Ideally, only do the prevention steps after the repair steps have healed the plantar. Do the repair steps as needed at the first sign of a plantar niggle. Catch it and stop in its infancy.
Repairing plantar can take many months even if everything is done correctly.
Repair:
1. Rest: Easy to say. The right thing to do. The hardest thing to do. We always cheat.
2. Inserts: Hard or semi-hard inserts in everything, including the first step out of bed in the morning until you go to bed at night - including slippers and bikes.
3. Solid Foot Brace: Not a sock brace.

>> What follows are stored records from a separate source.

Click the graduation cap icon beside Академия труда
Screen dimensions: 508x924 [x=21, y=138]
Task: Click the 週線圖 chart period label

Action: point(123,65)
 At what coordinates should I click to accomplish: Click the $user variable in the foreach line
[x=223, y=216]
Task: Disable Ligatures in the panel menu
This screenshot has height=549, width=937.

Sleep with it every night – all night.
4. Roll Your Foot: Some say roll with a frozen bottle. Ice can reduce inflammation as does ibuprofen. Some say any roller of the many sold. Do it several times a day. Do it while you brush teeth in AM and PM.
5. Foot Heat: Use a heating pad wrapped around your plantar for 20 minutes several times a day. Blood is needed to heal. Plantar does not have much blood flow.
6. Stretching: Careful here. Stretching an injured plantar can make it worse. Stretching your calf and hamstring can help.
Prevent:
1. Strengthen the Plantar: Like bicep curl, do the same with your foot in bed before you open your eyes and in bed before you fall asleep. Curl your toes down and towards you.
2. Stretch: Plantars can pull and tear themselves or pull heal bone off when they stretch too far. Stretch the entire back of legs from butt, hamstrings, back of knee joint, and calf. Only stretch plantar when it is not hurt, or you may hurt it more.
3. Run Soft: Short strides, fast turnover, don’t push off with ball of foot or toes, minimize time foot on ground (foot first touches down underneath you, and immediately allow it to recoil back up), knee pulled primarily forward with ankle following, weight more on the outside of foot not on the inside where it puts more pressure on the plantar.
4. Kinesiology tape: Stretchable tape to support facia when exercising.
No shots or surgery, except as a last resort, after everything above has been 100% faithfully and consistently been tried for 12 months.
Caution:
Again, this is from many hours of reading, research and several years of struggling with plantar. I am not a medical professional of any kind.